Questions related to this topic

Does 201 CMR 17.00 apply to healthcare providers who are already subject to HIPAA?

Yes. 201 CMR 17.00 applies to any person or entity that owns, licenses, stores, receives, maintains, processes, or otherwise has access to personal information about a Massachusetts resident in connection with the provision of goods or services or in connection with their employment. HIPAA-covered healthcare providers are not exempt. The regulation adds requirements — particularly the WISP documentation mandate and laptop encryption — on top of HIPAA's Security Rule obligations.

What must a WISP include under Massachusetts law?

201 CMR 17.03 requires the WISP to identify a security program coordinator, assess internal and external risks to personal information, develop security policies, ensure service providers protect personal information, limit the collection of personal information to what is necessary, and include a regular monitoring and review process. The WISP must be in writing and must be updated when there are material changes to the organization's business practices.

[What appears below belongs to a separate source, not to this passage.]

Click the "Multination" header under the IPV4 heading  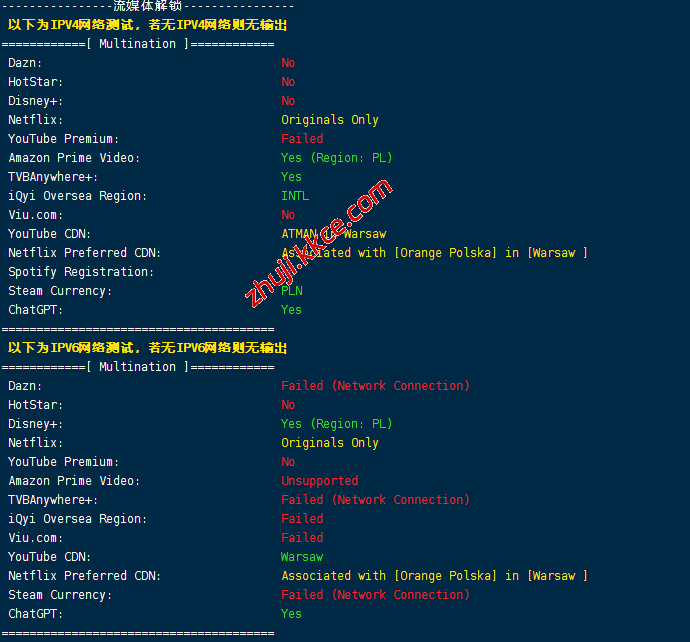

Is encryption of patient records on a clinic laptop mandatory under Massachusetts law?

Yes. 201 CMR 17.04(6) requires encryption of personal information stored on laptops and other portable devices, and on portable storage media, whenever personal information is stored on devices that travel outside the physical premises of the covered entity. HIPAA's Security Rule, by contrast, treats encryption as an addressable implementation specification under 45 CFR § 164.312(a)(2)(iv) and § 164.312(e)(2)(ii), meaning an entity can opt not to encrypt if it documents an equivalent alternative. Massachusetts law does not provide that opt-out for portable devices.

How does Massachusetts breach notification compare to HIPAA?

MGL c. 93H requires notification to affected Massachusetts residents and to the Massachusetts Attorney General within 30 days of discovering a breach. HIPAA's Breach Notification Rule allows 60 days from discovery. For a Massachusetts clinic subject to both, the 30-day MGL c. 93H deadline controls. Notification to the AG is required concurrent with notifying affected individuals — there is no separate AG timeline.